Araştırmaya göre günlük hayatta maruz kaldığımız mikroplastiklerin birçoğu, sakızdan çok daha fazla risk taşıyor. “Bir sakız çubuğunun yol açtığı mikroplastik miktarı, örneğin çay poşetlerindekine kıyasla çok daha az” diyor Mohanty.Yine de, uzmanlar sakız tüketimini azaltmanın akıllıca olabileceğini belirtiyor. Özellikle birden fazla sakız yerine, tek bir sakızı daha uzun süre çiğnemek daha güvenli olabilir.
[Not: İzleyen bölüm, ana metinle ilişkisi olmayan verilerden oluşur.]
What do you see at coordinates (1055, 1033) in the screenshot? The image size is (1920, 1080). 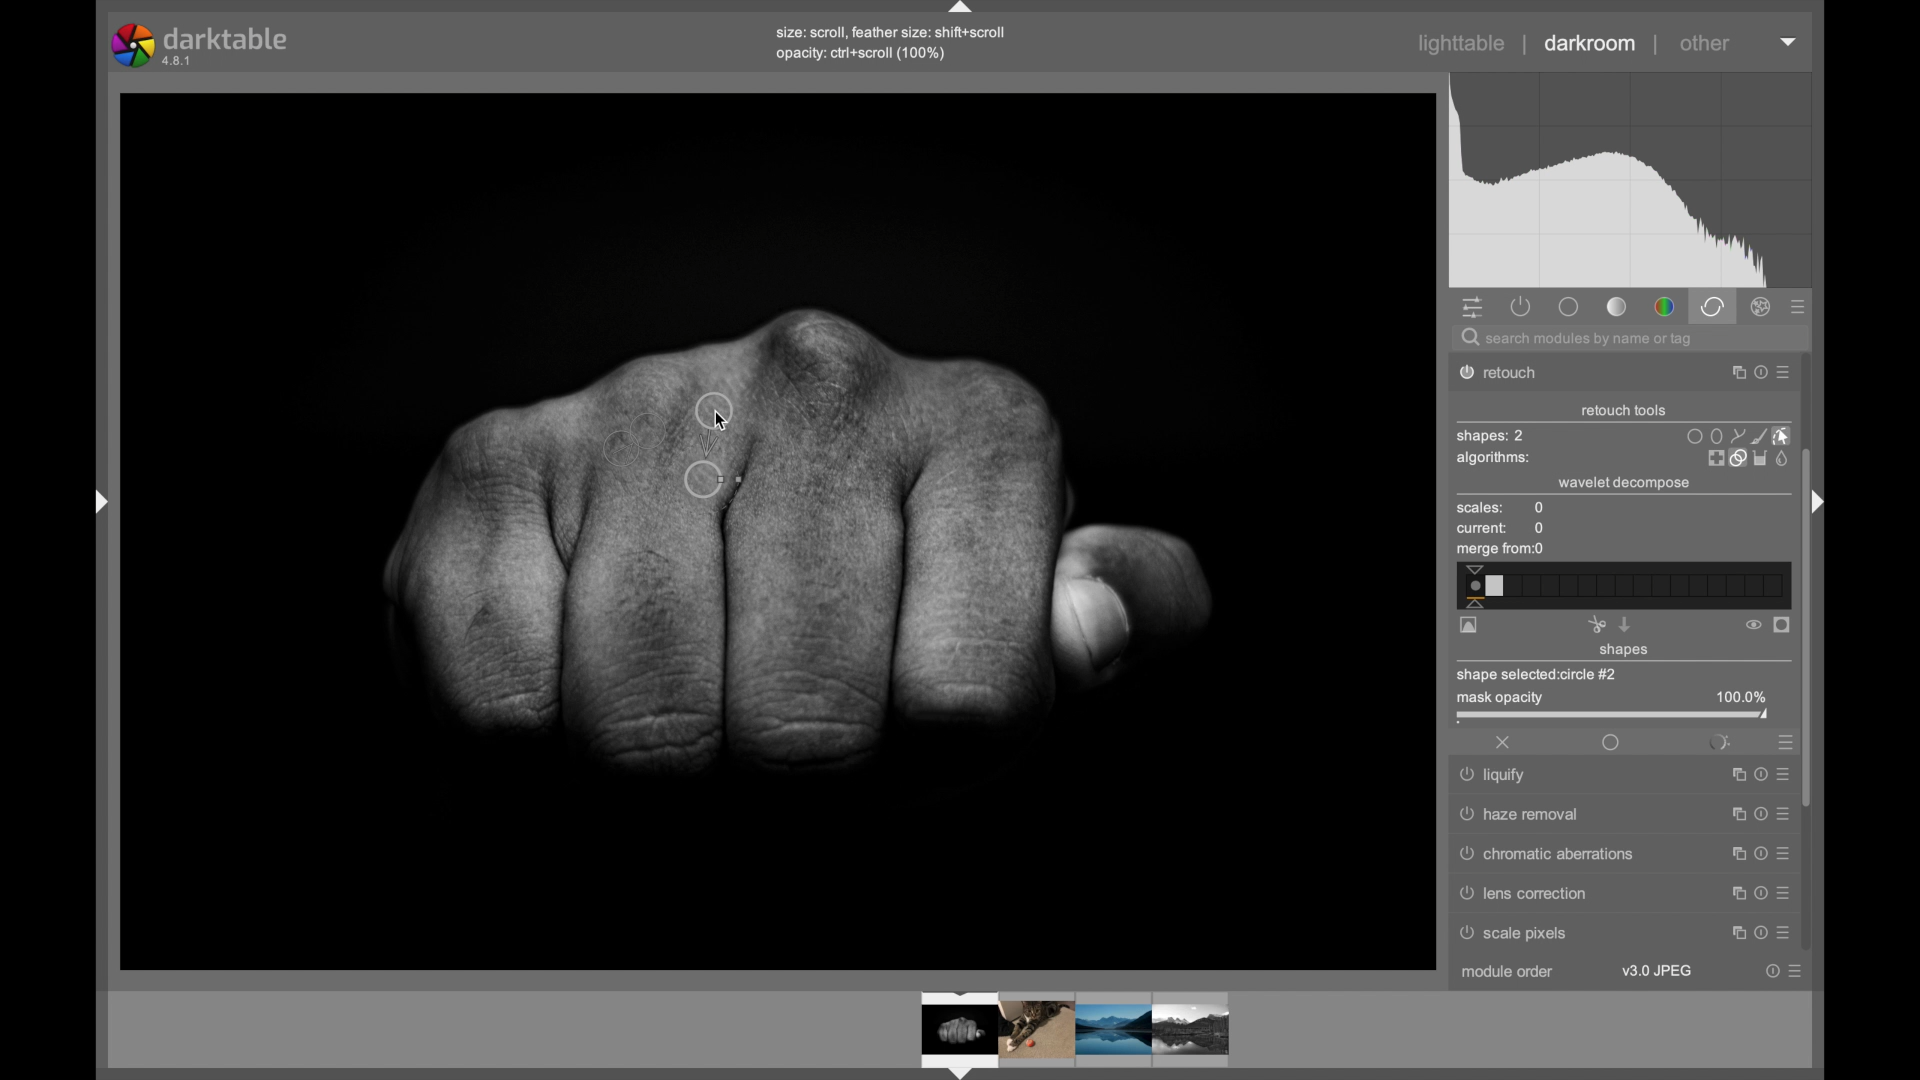 I see `image peview` at bounding box center [1055, 1033].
Sakızınızı çöpe atarak uygun şekilde bertaraf edin; toprağa veya denizlere atmayın, çünkü çevreye zarar verebilir. Ve mümkünse sakızı yutmayın. Sentetik sakızlar yaklaşık üç yılda parçalanırken, doğal sakızlar çok daha hızlı bozulabiliyor ve yutulduğunda daha fazla mikroplastik salabilir.
Son olarak, genel olarak plastik kullanımını azaltmak, uzun vadede hepimiz için daha sağlıklı bir dünya yaratır. Gerçekten alternatifi olmayan alanlar dışında plastik kullanımını ne kadar hızlı azaltırsak, hepimiz için o kadar iyi olur.